(Stored records)

-----

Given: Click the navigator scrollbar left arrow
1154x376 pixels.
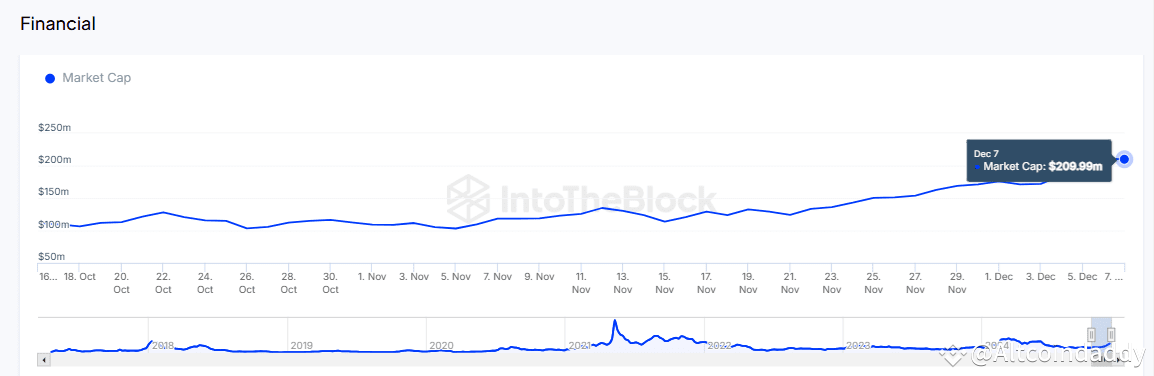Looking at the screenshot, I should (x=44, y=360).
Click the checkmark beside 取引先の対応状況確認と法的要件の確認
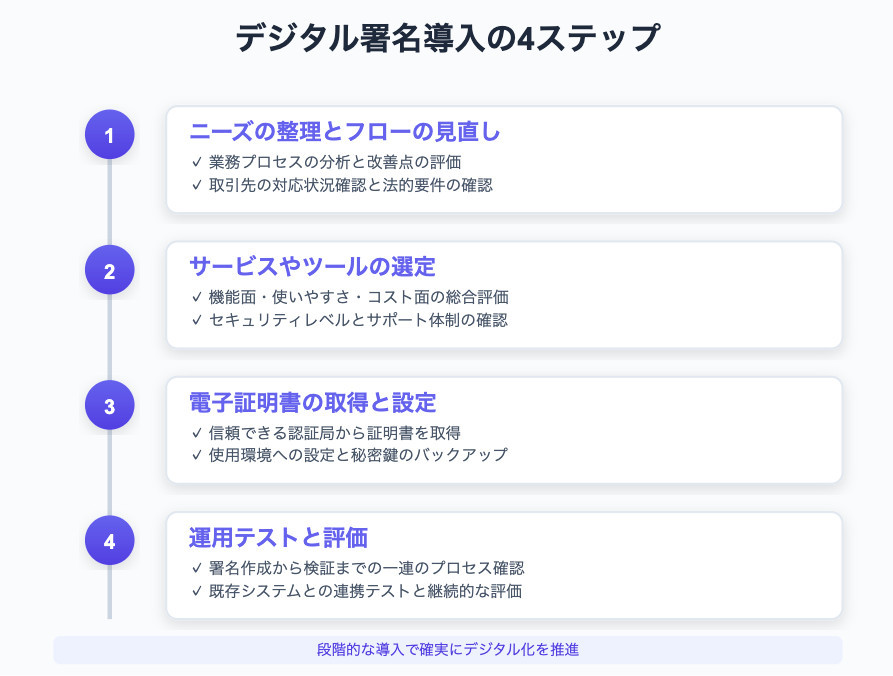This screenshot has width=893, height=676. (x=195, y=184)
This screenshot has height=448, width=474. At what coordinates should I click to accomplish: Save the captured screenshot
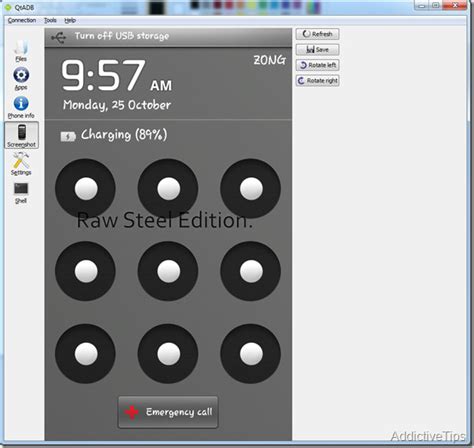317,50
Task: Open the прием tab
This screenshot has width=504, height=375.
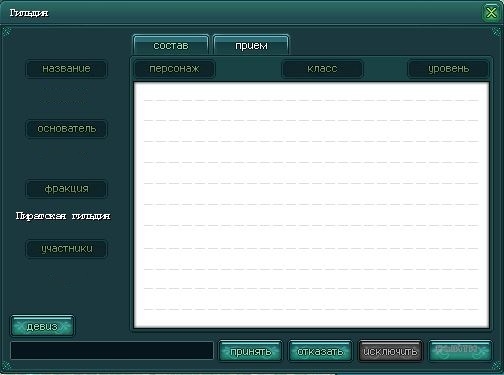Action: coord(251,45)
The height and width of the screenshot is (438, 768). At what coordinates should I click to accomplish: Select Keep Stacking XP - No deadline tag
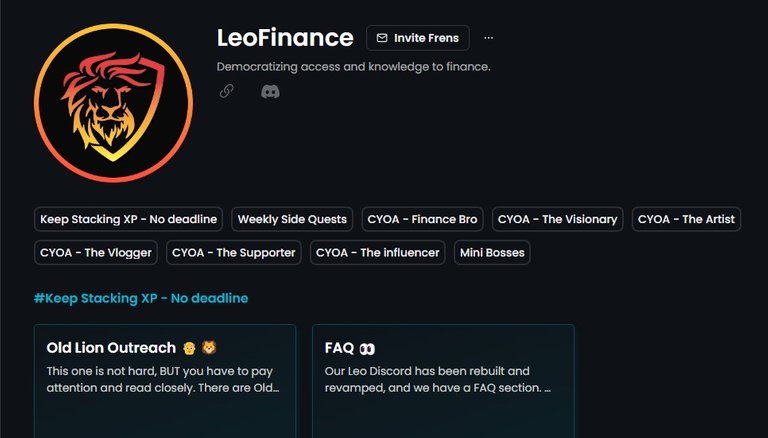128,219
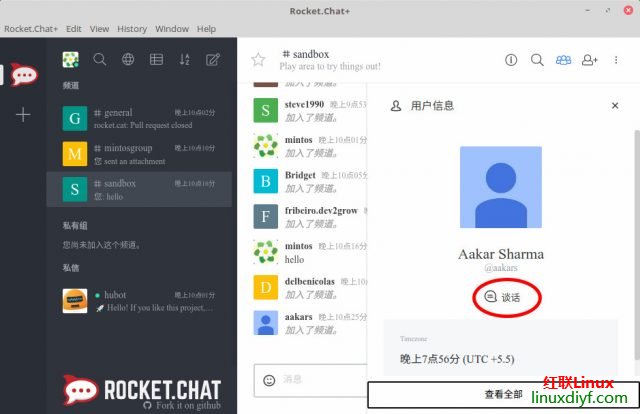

-----

### Exercise
A word-for-word copy is required of the lines above from the line with "Click the checkmark beside 取引先の対応状況確認と法的要件の確認" through the last line of the data; no other lines and no pictures belong in it.

### Your response
Click the checkmark beside 取引先の対応状況確認と法的要件の確認
This screenshot has width=893, height=676. (x=195, y=184)
This screenshot has height=448, width=474. At what coordinates should I click to accomplish: Save the captured screenshot
317,50
Task: Open the прием tab
This screenshot has width=504, height=375.
Action: coord(251,45)
The height and width of the screenshot is (438, 768). At what coordinates should I click to accomplish: Select Keep Stacking XP - No deadline tag
128,219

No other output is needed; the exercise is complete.